The UK stopped deporting Afghan refugees in 1995 as the country was then regarded “unstable”. Failed Afghan asylum seekers were granted Exceptional Leave to Remain in the UK. But the rules of the game changed after the US-led invasion of Afghanistan in 2001. A so-called Voluntary Assisted Return programme was introduced for Afghan refugees in 2003, operated by the International Organisation for Migration (IOM), an inter-governmental agency set up during the Cold War to monitor and manage global migration trends. Single claimants were then offered a £600 inducement (up to £2,500 for families) to leave the country and go back to Afghanistan.
Now it seems both ‘voluntary’ returns and individual forced removals are deemed to be draining the nation’s tax payers – unlike city investment firms and banks. As a remedy, European governments are resorting to joint charter flights, where a plane operated by a contracted charter airline stops at various European cities to pick up deportees and fly them to their possible deaths.
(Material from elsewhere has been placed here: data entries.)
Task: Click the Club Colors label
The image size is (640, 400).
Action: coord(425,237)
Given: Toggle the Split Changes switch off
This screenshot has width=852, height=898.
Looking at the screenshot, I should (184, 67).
Undertaking deportation charter flights poses a reputational risk for some commercial airlines. Last year, XL Airways withdrew from a £1.5m contract with the Home Office following a number of protests highlighting the airline’s involvement in forced deportations to DR Congo. Other airlines that are known to operate deportation charter flights from the UK include Hamburg International, Channel Express and Air Partners.
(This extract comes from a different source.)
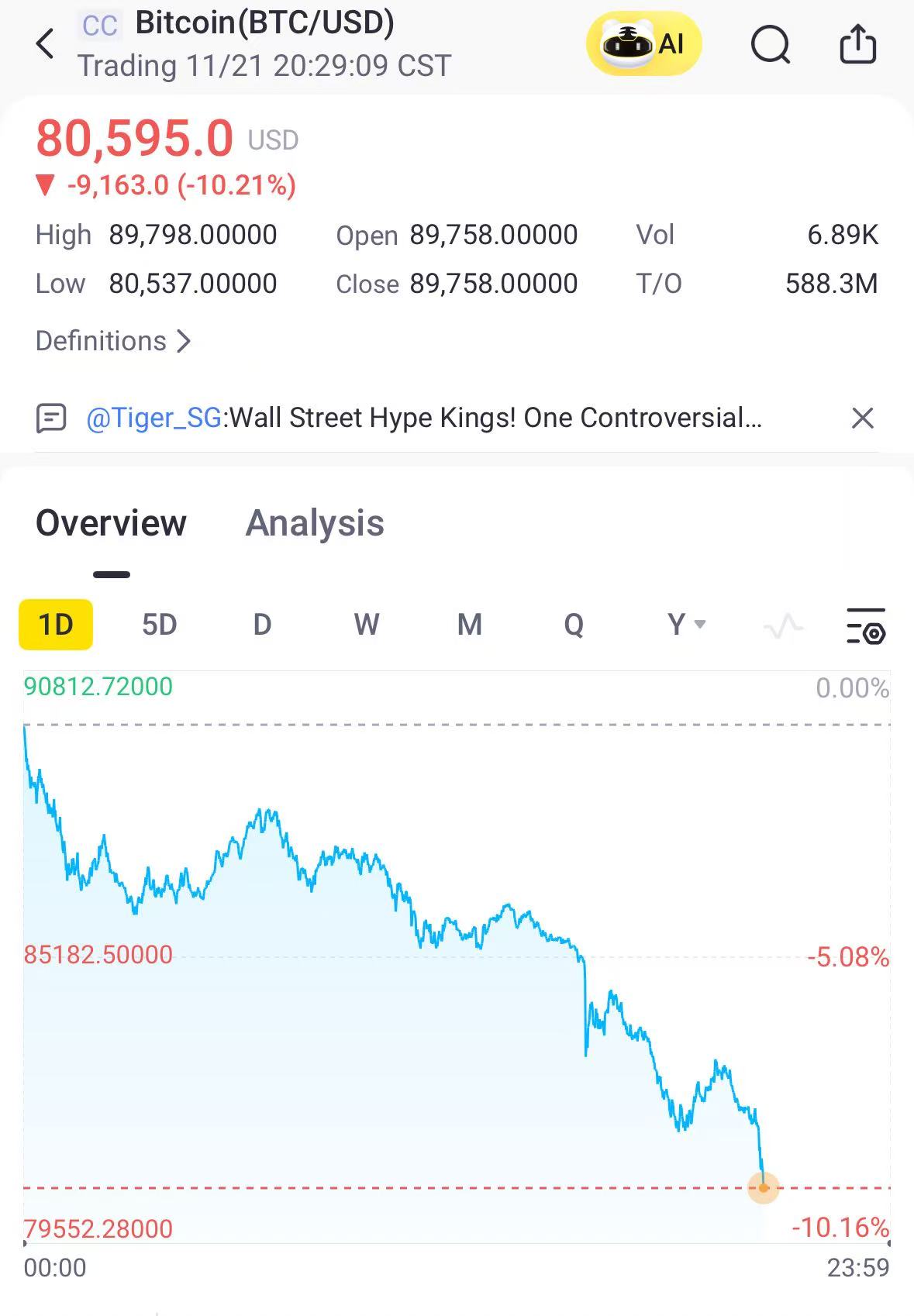Select the 1D timeframe
This screenshot has height=1316, width=914.
point(56,625)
In June 2005, the interior ministers of the five largest European countries (Germany, France, Spain, Italy and Britain) announced they would be organising “joint charter flights” to increase the number of deportations from their countries, thereby disregarding international and human rights conventions. The first destination was then set to be Afghanistan. Soon after, there was a sharp increase in the number of Afghan refugees arrested and placed in detention centres on both sides of the Channel. A joint French-British deportation charter flight to Kabul took off from Paris in July that year. The following week, another joint flight left from London, stopped in Paris and landed in Kabul, carrying at least 60 young Afghans who had been denied asylum in the UK and France.
Although a number of joint flights had been organised on a bilateral basis, it was the French government who took the lead in July 2002 in “rationalising expulsion measures”, in particular by means of “group returns”. France opened talks with Germany and the UK on the possibility of “joint European charters”. There followed the Afghanistan Return Programme agreed in 2003, which covered both ‘voluntary’ and forced removals. In another proposal to the European Council, Italy sought to formalise joint EU flights by covering all countries of origin or the last safe third country passed through on a global basis. This would allow, it was said, “group removals” by EU governments to be conducted “as efficiently as possible by sharing removal capacities for rational repatriation operations.”
Campaigners argue that such joint flights amount to collective expulsion, which is prohibited under Protocol 4 to the European Convention on Human Rights, the International Covenant on Civil and Political Rights and the EU Charter of Fundamental Rights.